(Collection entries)

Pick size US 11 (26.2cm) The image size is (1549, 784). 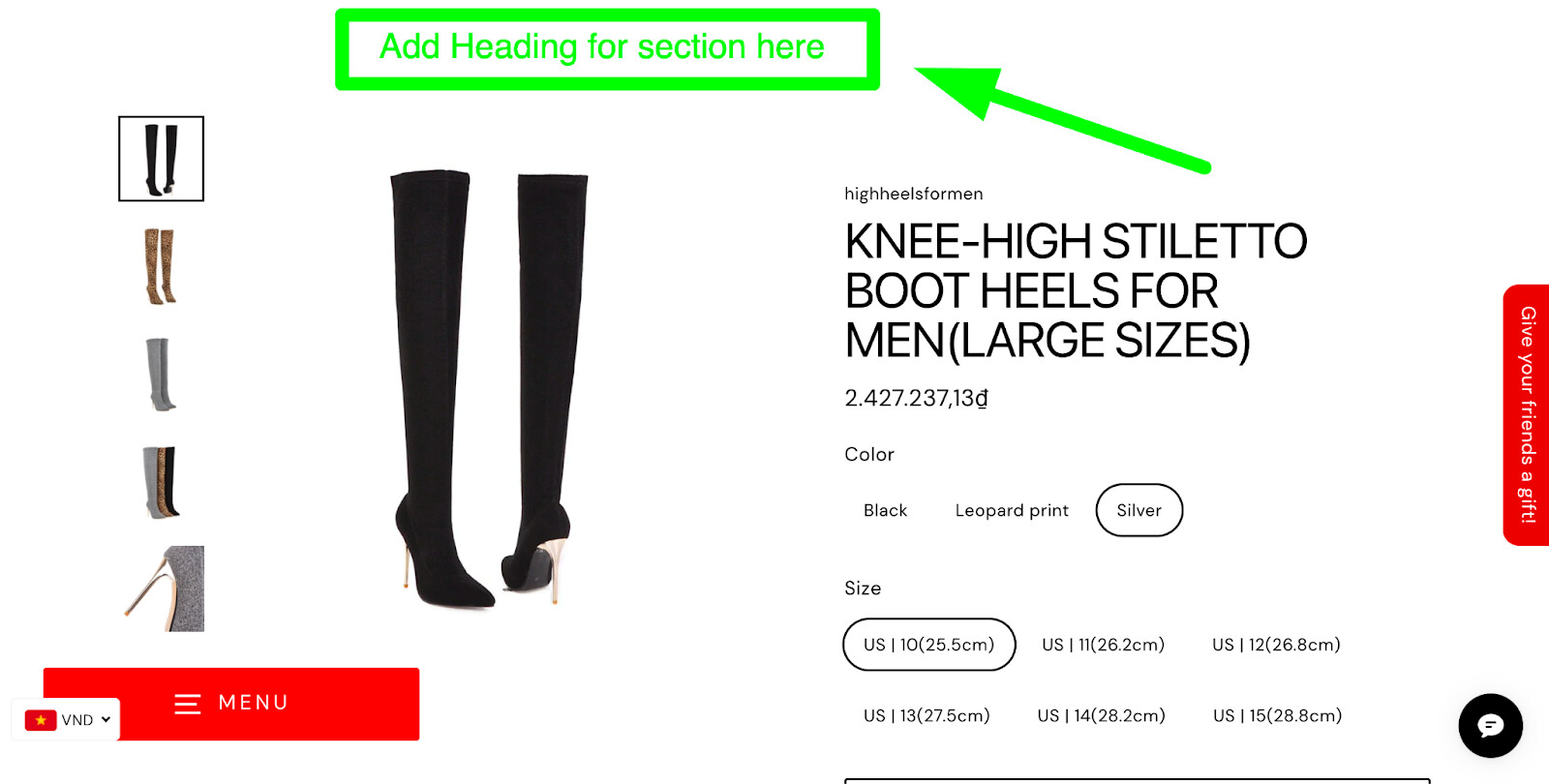pos(1103,645)
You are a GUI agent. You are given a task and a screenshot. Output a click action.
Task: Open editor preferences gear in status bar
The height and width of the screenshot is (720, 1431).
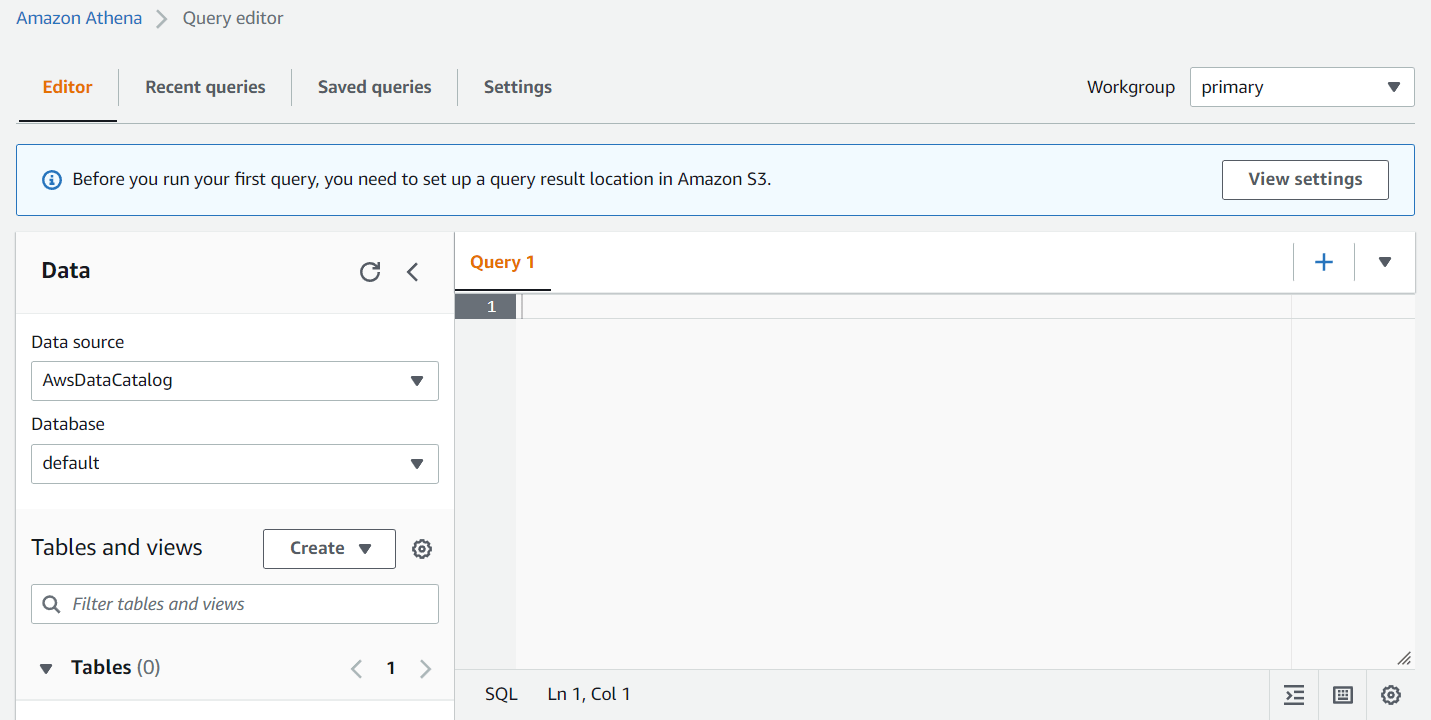(1390, 694)
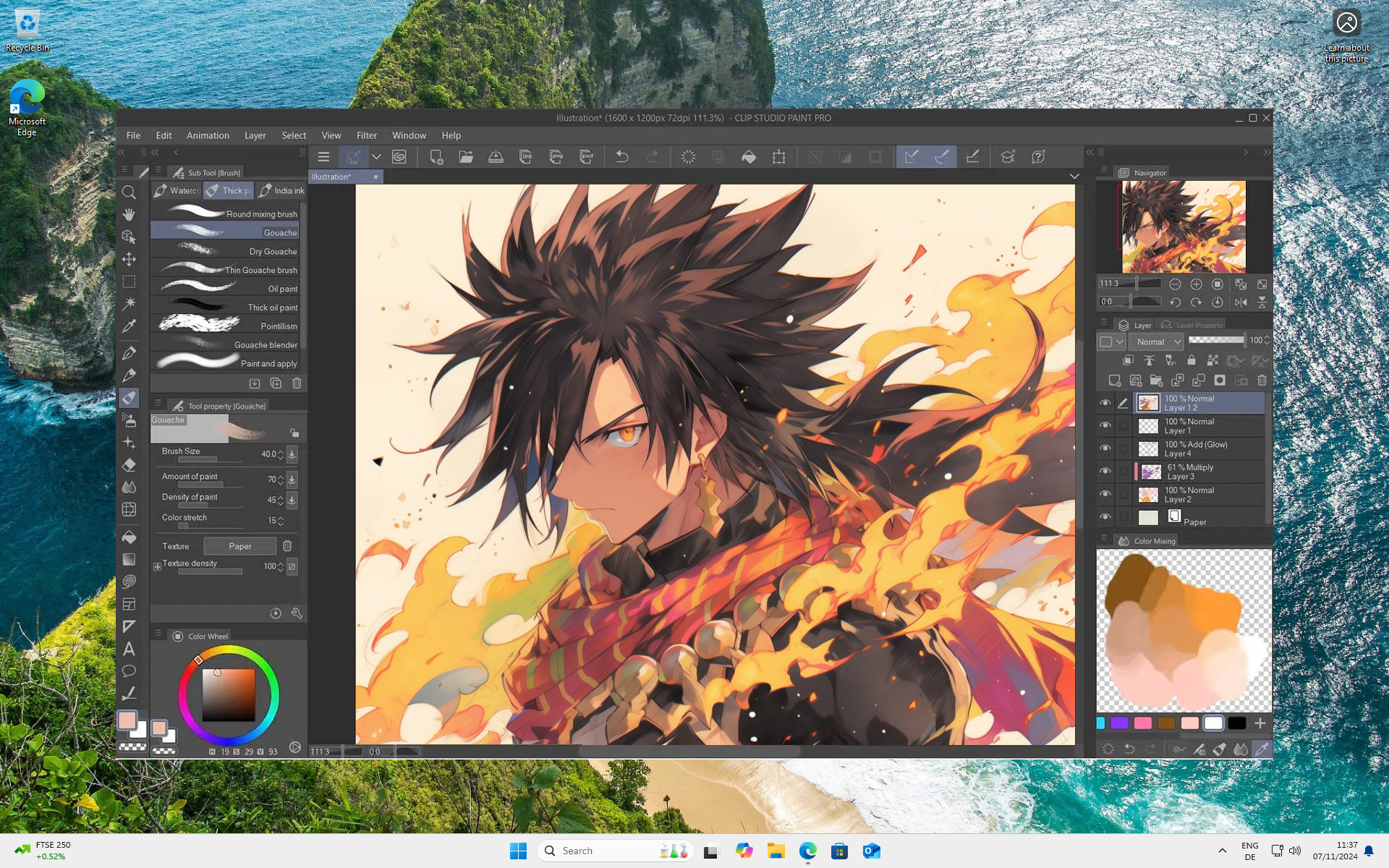Open the Window menu
1389x868 pixels.
(x=409, y=135)
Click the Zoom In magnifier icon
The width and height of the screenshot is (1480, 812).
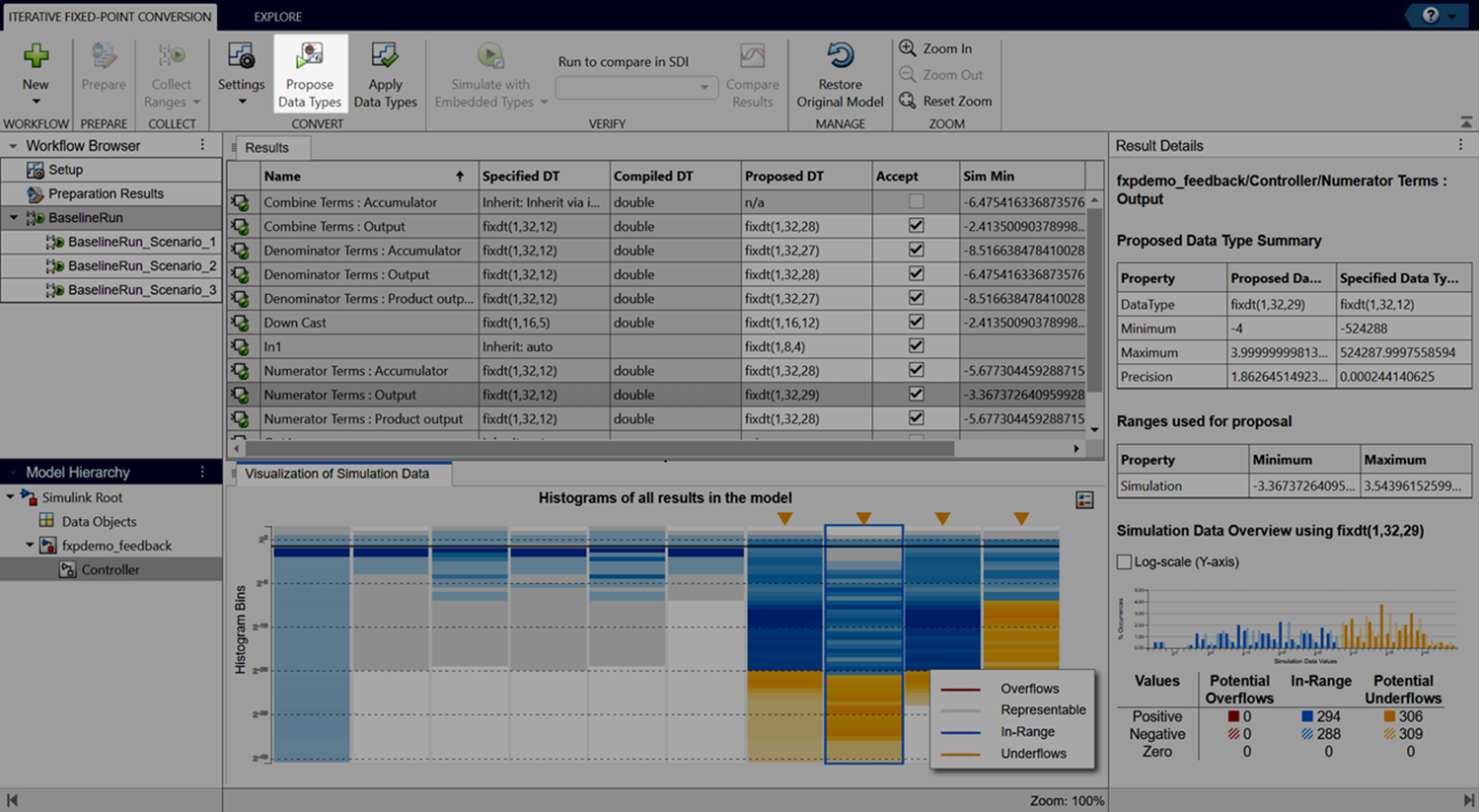(x=908, y=48)
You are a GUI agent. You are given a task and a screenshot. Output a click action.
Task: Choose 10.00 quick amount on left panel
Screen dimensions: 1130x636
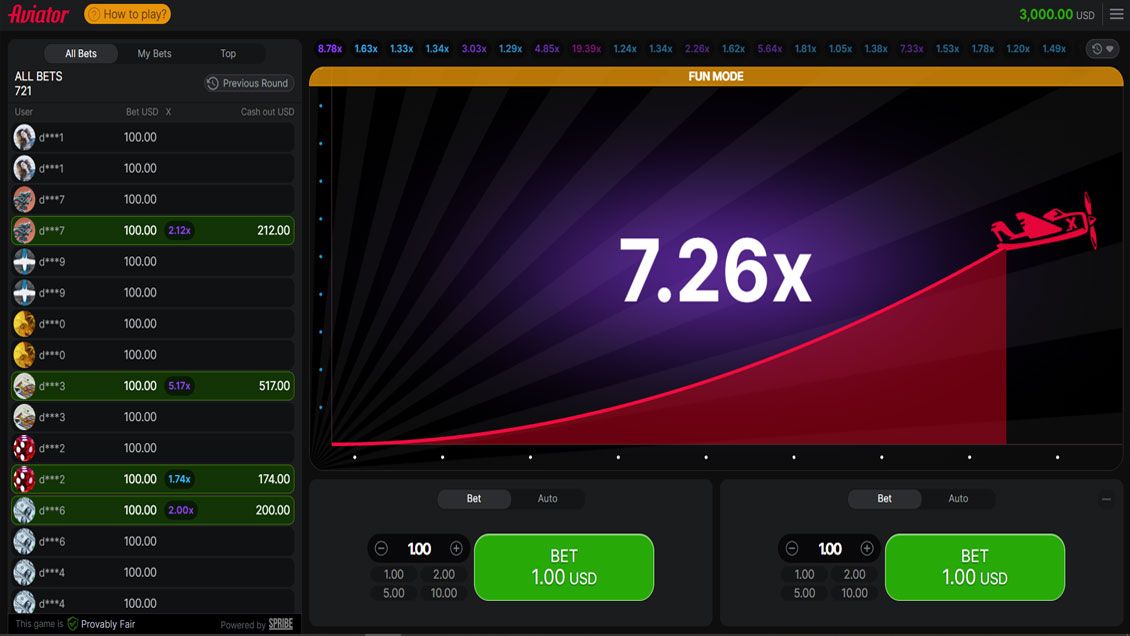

*Problem details:* Take the lines from the one holding "The width and" through the final line of the records above and output them exactly, both ends included, excluding pictures.

*Result for this exercise:*
The width and height of the screenshot is (1480, 812).
(x=908, y=48)
You are a GUI agent. You are given a task and a screenshot. Output a click action.
Task: Choose 10.00 quick amount on left panel
Screen dimensions: 1130x636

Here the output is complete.